▸ **Short exercise 1**
In the listing, retype the lines from the one containing "screenshot is (2184, 1204)." through the one containing "This screenshot has width=2576, height=1428. What", both included, character for character.

Rules of art fairs within the creative and cultural industries
It was during the 70s when the “cultural industries” first emerged as part of academic discussions alongside “art history” debates, and when the economic and social approach started to meet the cultural and artistic ones. Within this context, it could be argued that cultural events such as contemporary art fairs, which have their roots in the same era, have been merging with many other different functions related to the cultural industry. As part of the development of the cultural industries, in over forty years of contemporary art fair history, the specific goal to speed up the art market has created new purposes and values. In recent years, a conscious approach within the different cultural industry systems has been applied; it is focused on human creativity, information and innovation as strategic resources for the economic development of all countries.(1)
Of course, art fairs are very much a product of the contemporary art territory and its specific rules and practices, but it is also crucial to see them within the context of many common trends in the cultural and creative management fields in order to understand the current situation of the art fair boom over the last decade.

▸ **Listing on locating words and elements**
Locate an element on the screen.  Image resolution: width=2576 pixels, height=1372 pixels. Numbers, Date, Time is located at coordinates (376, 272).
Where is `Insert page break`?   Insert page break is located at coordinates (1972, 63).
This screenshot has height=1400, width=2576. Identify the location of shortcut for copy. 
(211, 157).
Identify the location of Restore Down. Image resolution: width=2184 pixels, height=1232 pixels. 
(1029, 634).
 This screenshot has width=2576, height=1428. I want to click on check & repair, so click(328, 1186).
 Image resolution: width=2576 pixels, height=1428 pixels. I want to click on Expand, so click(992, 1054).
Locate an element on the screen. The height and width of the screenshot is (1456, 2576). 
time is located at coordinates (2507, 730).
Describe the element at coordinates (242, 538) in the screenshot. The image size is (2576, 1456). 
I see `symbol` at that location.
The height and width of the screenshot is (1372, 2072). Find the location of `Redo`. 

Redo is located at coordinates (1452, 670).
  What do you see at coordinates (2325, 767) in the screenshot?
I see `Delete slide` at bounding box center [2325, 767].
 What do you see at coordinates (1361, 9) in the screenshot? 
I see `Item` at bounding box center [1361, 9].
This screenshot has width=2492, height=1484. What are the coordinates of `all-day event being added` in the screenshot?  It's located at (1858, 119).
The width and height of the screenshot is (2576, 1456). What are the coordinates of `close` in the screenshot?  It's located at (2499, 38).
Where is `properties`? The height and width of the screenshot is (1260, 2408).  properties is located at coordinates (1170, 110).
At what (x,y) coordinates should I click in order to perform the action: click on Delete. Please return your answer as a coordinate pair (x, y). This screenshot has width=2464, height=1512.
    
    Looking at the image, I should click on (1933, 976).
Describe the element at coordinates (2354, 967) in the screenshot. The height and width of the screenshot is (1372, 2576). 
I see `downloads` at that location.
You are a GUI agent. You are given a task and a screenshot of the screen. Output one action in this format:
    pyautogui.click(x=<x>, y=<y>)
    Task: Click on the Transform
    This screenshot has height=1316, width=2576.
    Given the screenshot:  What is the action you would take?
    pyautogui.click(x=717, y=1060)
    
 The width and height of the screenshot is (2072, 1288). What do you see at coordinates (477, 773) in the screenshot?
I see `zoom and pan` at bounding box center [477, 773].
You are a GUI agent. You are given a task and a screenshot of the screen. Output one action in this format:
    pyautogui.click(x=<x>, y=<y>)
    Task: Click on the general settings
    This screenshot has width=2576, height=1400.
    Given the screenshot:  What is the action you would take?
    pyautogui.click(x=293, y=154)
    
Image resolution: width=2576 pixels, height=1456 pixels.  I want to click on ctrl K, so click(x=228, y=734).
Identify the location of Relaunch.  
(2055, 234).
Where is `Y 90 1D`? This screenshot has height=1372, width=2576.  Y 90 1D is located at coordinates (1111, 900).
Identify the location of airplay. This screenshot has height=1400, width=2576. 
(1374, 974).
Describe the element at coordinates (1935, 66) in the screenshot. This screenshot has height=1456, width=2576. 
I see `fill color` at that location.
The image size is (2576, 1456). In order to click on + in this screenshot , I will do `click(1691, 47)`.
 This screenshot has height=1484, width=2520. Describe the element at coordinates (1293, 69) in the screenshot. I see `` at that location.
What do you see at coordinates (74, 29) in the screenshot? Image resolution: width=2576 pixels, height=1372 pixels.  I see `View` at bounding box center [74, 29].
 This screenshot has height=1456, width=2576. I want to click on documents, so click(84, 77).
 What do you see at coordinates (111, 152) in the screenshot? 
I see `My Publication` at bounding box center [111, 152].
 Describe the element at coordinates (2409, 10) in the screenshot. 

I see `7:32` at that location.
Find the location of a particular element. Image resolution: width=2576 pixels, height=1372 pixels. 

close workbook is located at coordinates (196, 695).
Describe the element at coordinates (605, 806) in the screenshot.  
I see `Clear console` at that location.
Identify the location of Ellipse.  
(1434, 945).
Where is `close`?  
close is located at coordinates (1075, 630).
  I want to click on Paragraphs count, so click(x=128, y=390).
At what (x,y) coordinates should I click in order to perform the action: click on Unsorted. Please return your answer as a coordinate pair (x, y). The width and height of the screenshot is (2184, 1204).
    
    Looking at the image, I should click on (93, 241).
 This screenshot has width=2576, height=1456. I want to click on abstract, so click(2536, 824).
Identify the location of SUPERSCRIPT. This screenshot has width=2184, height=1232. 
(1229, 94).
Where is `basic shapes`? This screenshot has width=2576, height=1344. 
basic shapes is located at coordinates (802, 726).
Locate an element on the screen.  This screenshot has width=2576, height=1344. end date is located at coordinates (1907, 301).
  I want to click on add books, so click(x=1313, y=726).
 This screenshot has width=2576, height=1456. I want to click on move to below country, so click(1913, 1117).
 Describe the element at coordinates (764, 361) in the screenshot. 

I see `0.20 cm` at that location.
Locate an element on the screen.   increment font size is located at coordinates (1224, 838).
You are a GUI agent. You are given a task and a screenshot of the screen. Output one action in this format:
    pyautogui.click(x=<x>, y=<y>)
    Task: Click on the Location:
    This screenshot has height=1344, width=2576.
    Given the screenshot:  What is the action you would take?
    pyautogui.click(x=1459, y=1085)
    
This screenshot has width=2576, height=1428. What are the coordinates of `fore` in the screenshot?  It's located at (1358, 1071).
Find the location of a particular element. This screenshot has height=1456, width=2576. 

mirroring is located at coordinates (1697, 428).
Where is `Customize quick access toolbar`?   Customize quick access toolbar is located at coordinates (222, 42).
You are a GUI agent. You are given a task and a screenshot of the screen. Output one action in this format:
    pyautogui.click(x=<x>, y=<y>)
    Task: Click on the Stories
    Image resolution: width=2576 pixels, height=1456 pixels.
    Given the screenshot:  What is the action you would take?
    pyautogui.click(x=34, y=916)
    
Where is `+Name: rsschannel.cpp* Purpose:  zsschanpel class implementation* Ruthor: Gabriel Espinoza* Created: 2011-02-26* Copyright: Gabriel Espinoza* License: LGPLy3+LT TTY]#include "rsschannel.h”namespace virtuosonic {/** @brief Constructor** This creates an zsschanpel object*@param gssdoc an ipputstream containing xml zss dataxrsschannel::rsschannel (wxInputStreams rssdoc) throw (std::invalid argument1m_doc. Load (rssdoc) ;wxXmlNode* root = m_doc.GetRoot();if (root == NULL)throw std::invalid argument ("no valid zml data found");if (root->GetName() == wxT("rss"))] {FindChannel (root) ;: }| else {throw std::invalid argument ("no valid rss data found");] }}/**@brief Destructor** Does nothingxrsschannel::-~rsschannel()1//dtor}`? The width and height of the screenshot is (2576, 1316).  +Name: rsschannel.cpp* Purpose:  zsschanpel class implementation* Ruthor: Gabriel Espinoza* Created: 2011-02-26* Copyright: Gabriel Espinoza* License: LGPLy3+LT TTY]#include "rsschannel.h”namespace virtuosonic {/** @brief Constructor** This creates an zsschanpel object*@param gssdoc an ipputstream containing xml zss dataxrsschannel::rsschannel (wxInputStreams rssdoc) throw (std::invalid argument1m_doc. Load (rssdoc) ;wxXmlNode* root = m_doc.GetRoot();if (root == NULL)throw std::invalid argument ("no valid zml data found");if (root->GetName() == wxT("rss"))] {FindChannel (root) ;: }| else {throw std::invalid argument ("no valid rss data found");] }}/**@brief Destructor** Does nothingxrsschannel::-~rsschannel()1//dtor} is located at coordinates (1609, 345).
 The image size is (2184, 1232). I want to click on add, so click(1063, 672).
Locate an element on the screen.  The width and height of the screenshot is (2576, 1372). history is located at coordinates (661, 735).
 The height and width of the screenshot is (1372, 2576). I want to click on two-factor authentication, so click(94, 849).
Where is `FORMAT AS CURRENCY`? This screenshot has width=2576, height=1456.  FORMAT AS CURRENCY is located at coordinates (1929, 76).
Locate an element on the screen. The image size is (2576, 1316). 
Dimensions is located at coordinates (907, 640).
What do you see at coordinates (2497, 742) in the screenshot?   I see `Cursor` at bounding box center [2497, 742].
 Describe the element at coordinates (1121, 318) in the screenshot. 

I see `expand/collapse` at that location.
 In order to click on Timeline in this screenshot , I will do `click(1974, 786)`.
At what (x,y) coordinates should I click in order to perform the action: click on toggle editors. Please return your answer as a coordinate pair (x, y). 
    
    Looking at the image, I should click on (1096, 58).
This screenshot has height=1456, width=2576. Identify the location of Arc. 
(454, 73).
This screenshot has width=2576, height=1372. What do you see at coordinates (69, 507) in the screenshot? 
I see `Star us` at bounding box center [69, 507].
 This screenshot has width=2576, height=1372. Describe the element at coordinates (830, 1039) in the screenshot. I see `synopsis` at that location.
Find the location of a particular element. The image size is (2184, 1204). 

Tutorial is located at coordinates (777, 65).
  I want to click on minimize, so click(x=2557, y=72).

▸ **Short exercise 2**
Echo the passage from the text on art fairs that runs from "Of course, art" through "the last decade.", both ends included, without altering a word.

▸ **Task solution 1**
At what (x,y) coordinates should I click in order to perform the action: click on Unsorted. Please return your answer as a coordinate pair (x, y). The width and height of the screenshot is (2184, 1204).
    
    Looking at the image, I should click on (93, 241).
 This screenshot has width=2576, height=1456. I want to click on abstract, so click(2536, 824).
Identify the location of SUPERSCRIPT. This screenshot has width=2184, height=1232. 
(1229, 94).
Where is `basic shapes`? This screenshot has width=2576, height=1344. 
basic shapes is located at coordinates (802, 726).
Locate an element on the screen.  This screenshot has width=2576, height=1344. end date is located at coordinates (1907, 301).
  I want to click on add books, so click(x=1313, y=726).
 This screenshot has width=2576, height=1456. I want to click on move to below country, so click(1913, 1117).
 Describe the element at coordinates (764, 361) in the screenshot. 

I see `0.20 cm` at that location.
Locate an element on the screen.   increment font size is located at coordinates (1224, 838).
You are a GUI agent. You are given a task and a screenshot of the screen. Output one action in this format:
    pyautogui.click(x=<x>, y=<y>)
    Task: Click on the Location:
    This screenshot has height=1344, width=2576.
    Given the screenshot:  What is the action you would take?
    pyautogui.click(x=1459, y=1085)
    
This screenshot has width=2576, height=1428. What are the coordinates of `fore` in the screenshot?  It's located at (1358, 1071).

▸ **Task solution 2**
Of course, art fairs are very much a product of the contemporary art territory and its specific rules and practices, but it is also crucial to see them within the context of many common trends in the cultural and creative management fields in order to understand the current situation of the art fair boom over the last decade.